It’s not often I find myself agreeing with David Cameron, and it’s partly due to one of my strong disagreements with him that I’m writing this now. I don’t know about you, but personally I was sick of the EU referendum debate before it even officially started. For that reason, I shall attempt to keep this concise. However, as I’m (il)legally prevented from participating in the democratic process (in contravention, ironically, of an EU ruling), I wanted to do something to have some kind of voice. You may recall that the idea of giving prisoners the vote makes the PM feel “physically sick”, so I hope in some small way that my writing this may contribute to his digestive distress.

I’ll set out my stall from the beginning: I want unequivocally for Britain to remain in the EU.   Yes, that’s right DC – if you’d let me vote, I’d be using that vote to agree with you. It’s confusing, I know. To be honest, it’s upsetting me a bit too – I don’t like simultaneously feeling that someone can be so horrifically wrong about one thing and yet completely right about another. Like when St Paul wrote that beautiful passage describing the nature of love in his first letter to the Corinthians, and followed it up in the next chapter with a rant about women remaining silent in church and being in submission to their husbands. But then, in a way, that’s exactly what giving prisoners the vote is all about: people are complex mixtures of good and bad, right and wrong, and everything in between. A prisoner may have transgressed against some aspect of society’s rules, but that should not define him as someone whose opinions are all therefore invalid. So here I am, giving mine.
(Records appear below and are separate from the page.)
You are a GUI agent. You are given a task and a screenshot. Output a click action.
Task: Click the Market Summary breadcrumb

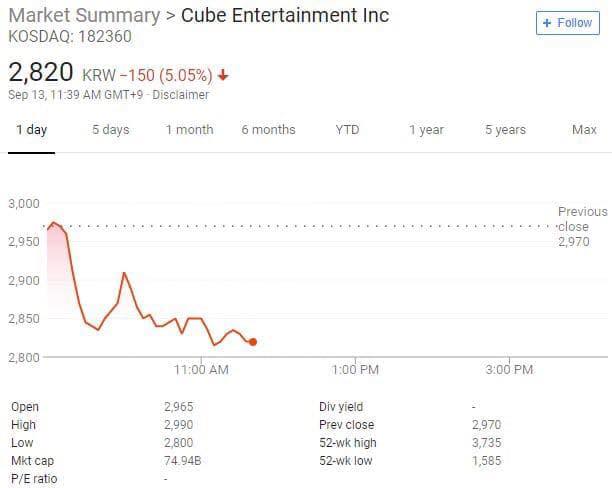click(83, 15)
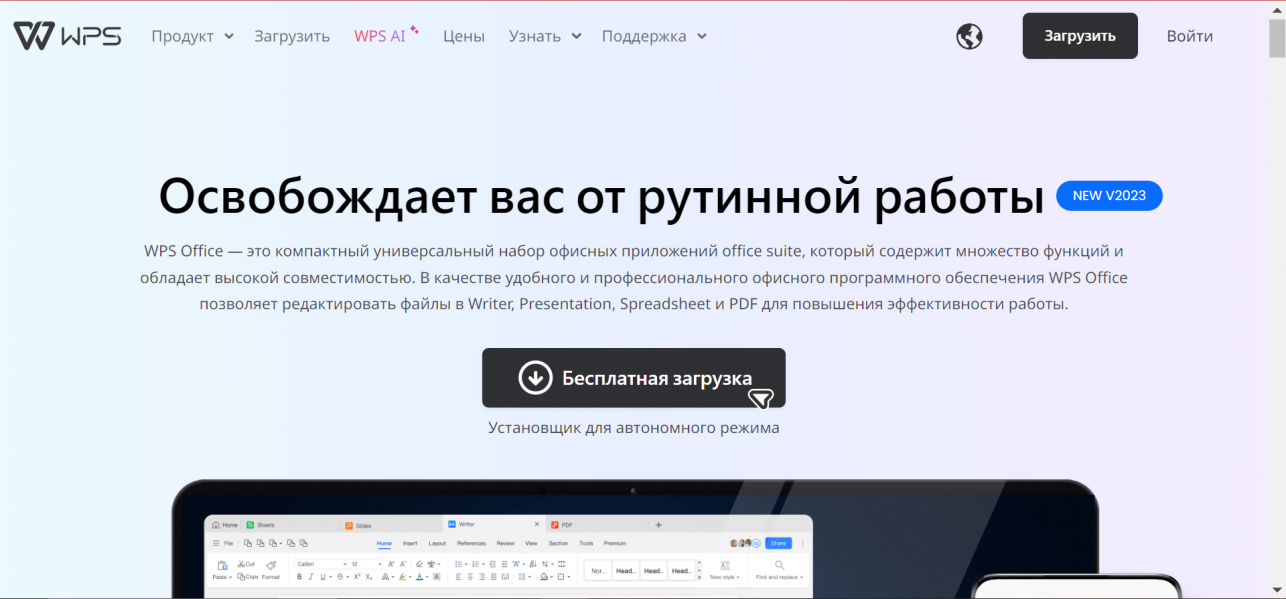Open the globe language selector
Screen dimensions: 1286x599
pyautogui.click(x=969, y=37)
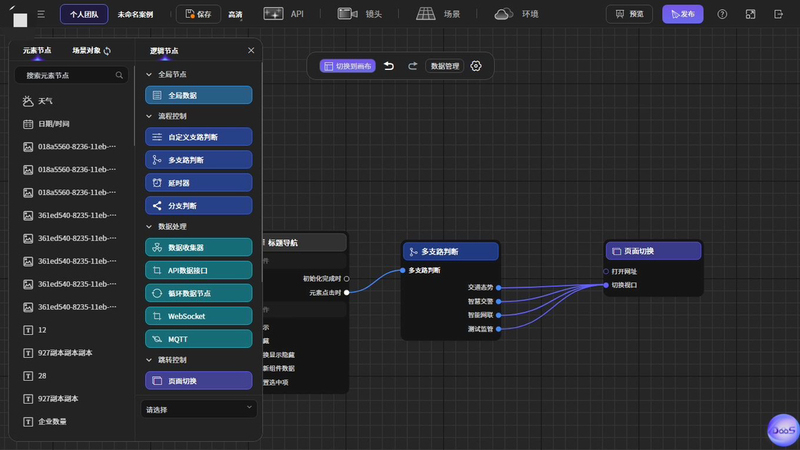This screenshot has width=800, height=450.
Task: Collapse the 流程控制 section
Action: point(150,116)
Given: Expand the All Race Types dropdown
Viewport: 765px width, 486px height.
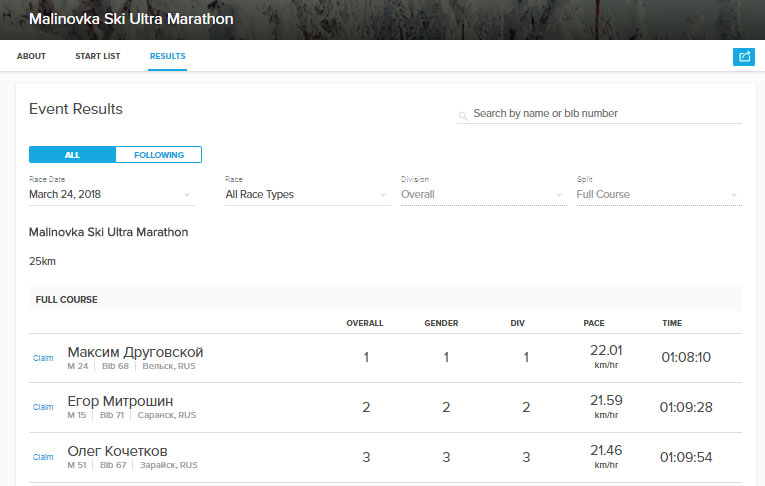Looking at the screenshot, I should tap(308, 194).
Unusually for me, I’m not going to go into fine details or ‘facts’ about how many thousand pounds we’ll be better or worse off, nor how many jobs we’ll gain or lose, nor how much money is wasted or well-spent.   All of these things can be bent to suit whatever position you hold, and the truth is that nobody really has any idea about any of them, whatever their claims to the contrary. We’ll only find out all of that when it’s already too late, either way. Claims and counter-claims fired back-and-forth like mortars between entrenched positions have, I suspect, so far served only to engender distrust and cynicism. I realised that the whole debate had finally descended into the absurdity of a YouTube comment thread when Boris Johnson started making comparisons to Hitler (see: Godwin’s Law).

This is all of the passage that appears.